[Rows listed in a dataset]
begin
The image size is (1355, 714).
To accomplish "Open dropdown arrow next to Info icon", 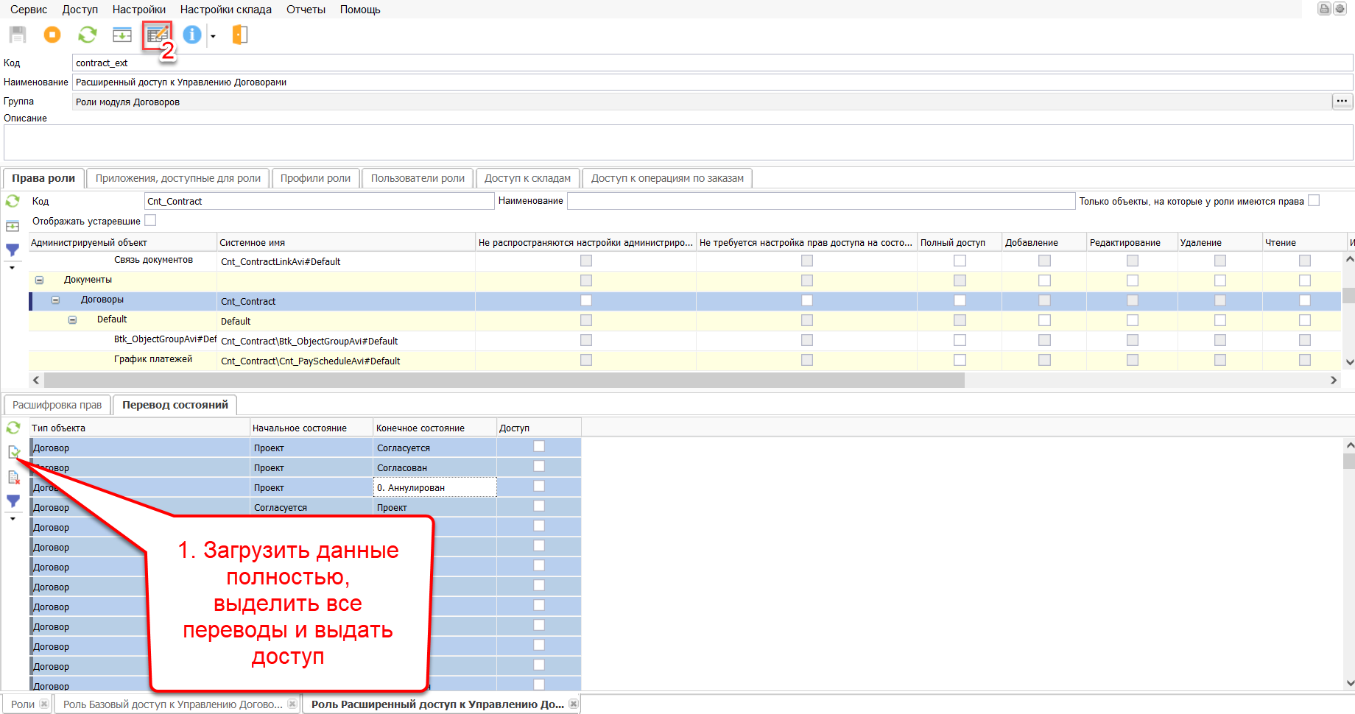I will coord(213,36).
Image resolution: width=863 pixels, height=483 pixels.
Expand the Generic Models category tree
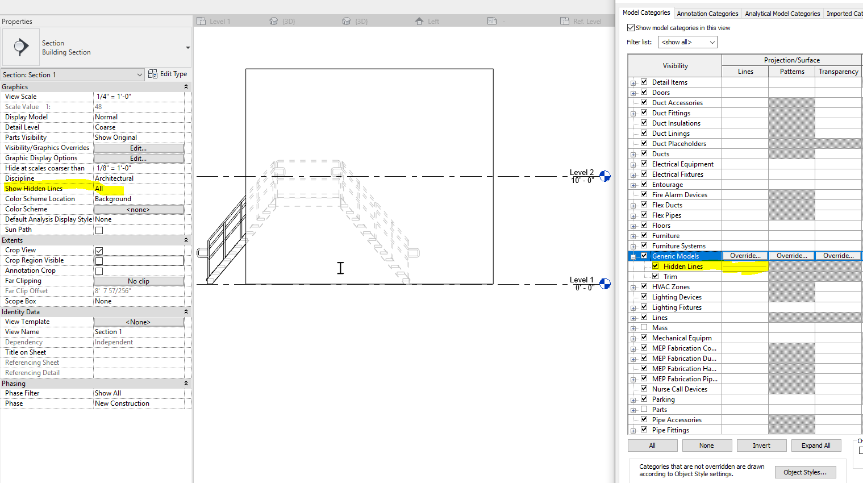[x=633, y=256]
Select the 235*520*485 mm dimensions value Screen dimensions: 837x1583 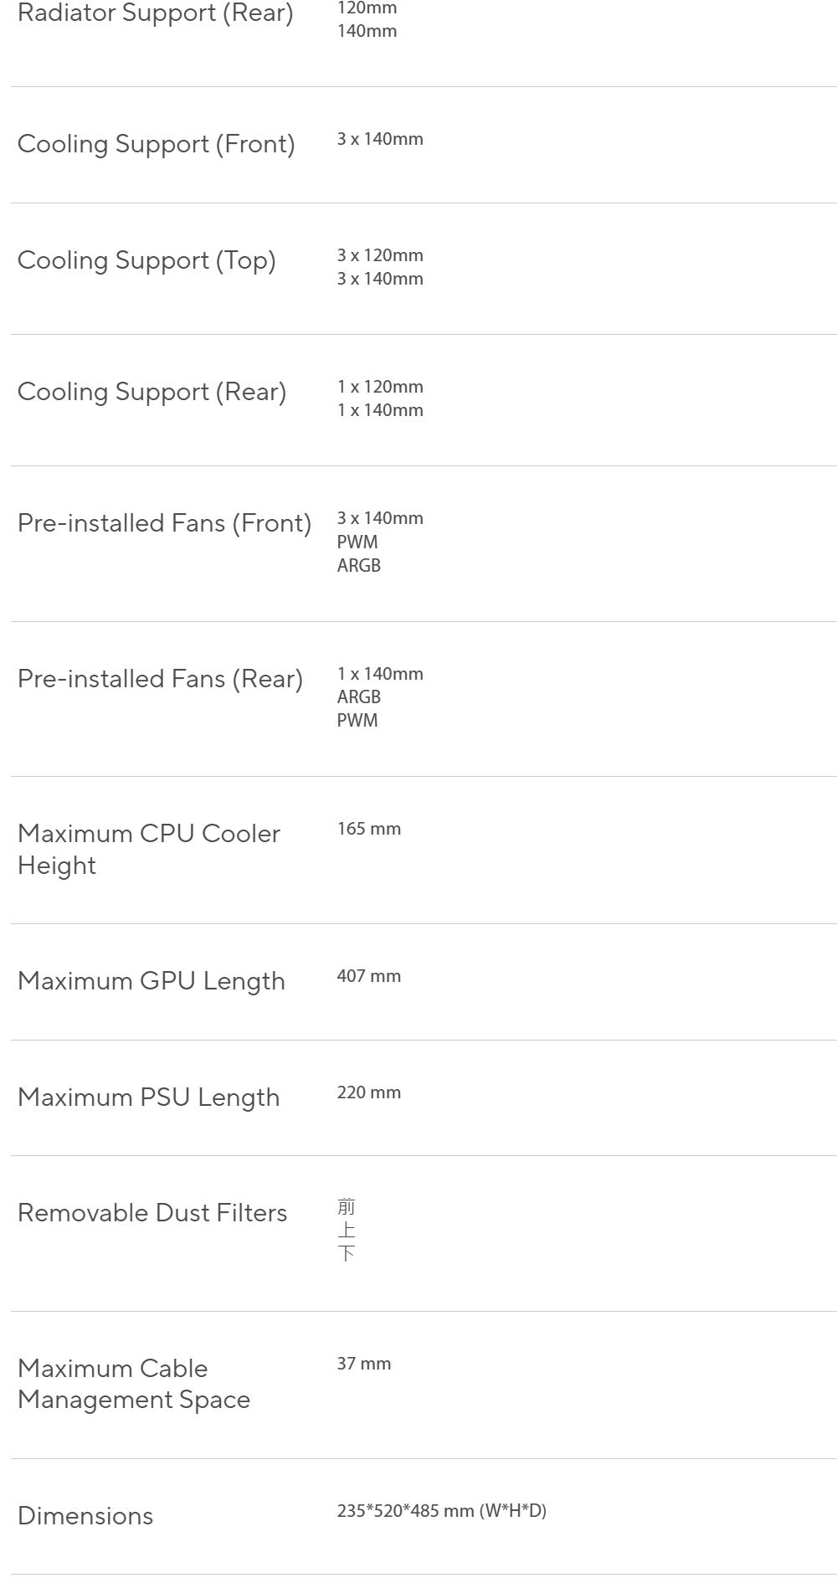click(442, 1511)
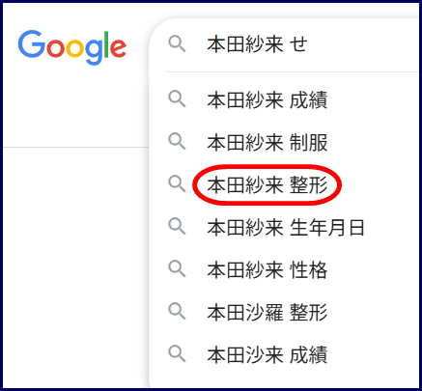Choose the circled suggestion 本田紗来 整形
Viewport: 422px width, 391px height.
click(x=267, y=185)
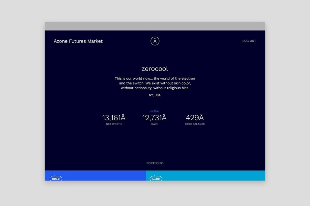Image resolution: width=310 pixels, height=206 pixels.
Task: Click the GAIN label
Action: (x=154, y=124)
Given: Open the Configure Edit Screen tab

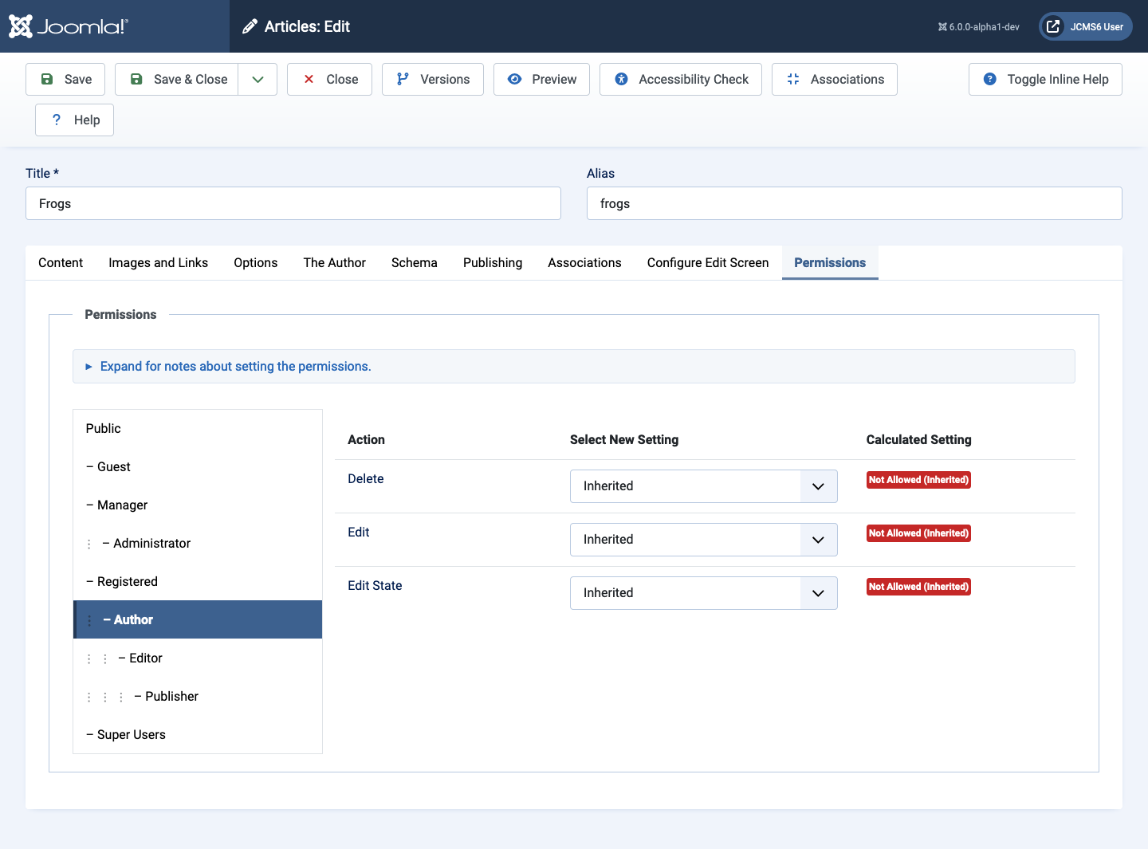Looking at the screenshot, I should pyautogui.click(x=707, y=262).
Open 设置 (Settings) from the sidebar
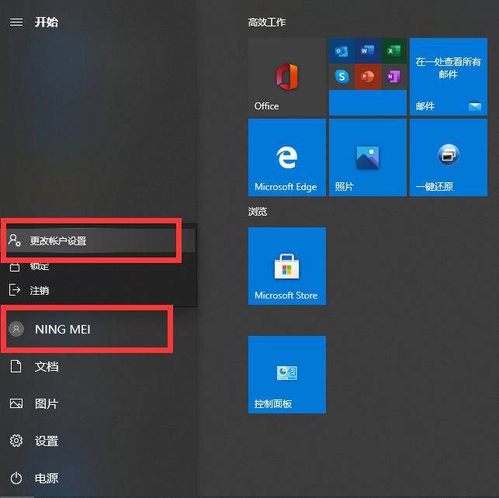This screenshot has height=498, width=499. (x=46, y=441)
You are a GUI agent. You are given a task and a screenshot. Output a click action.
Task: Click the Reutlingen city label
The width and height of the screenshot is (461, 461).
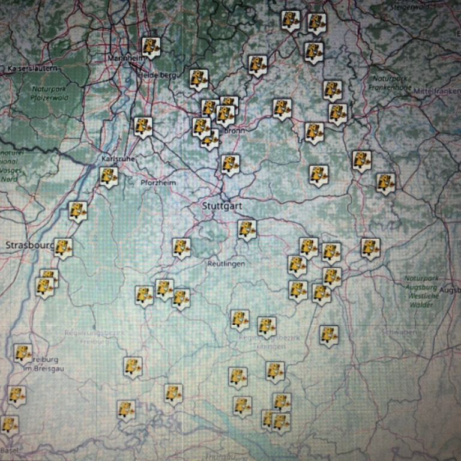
end
EXERCISE INSTRUCTIONS>
Format the lines from the one containing "Given: Open the Configure Edit Screen tab" up to and including the one containing "This screenshot has" as a Markdown table with the columns No. and Line, numbering each line in order. Omit blank lines, and leave the pictures out.

ANSWER TO THE TASK>
| No. | Line |
|---|---|
| 1 | Given: Open the Configure Edit Screen tab |
| 2 | Looking at the screenshot, I should pyautogui.click(x=707, y=262). |
| 3 | Open 设置 (Settings) from the sidebar |
| 4 | This screenshot has height=498, width=499. (x=46, y=441) |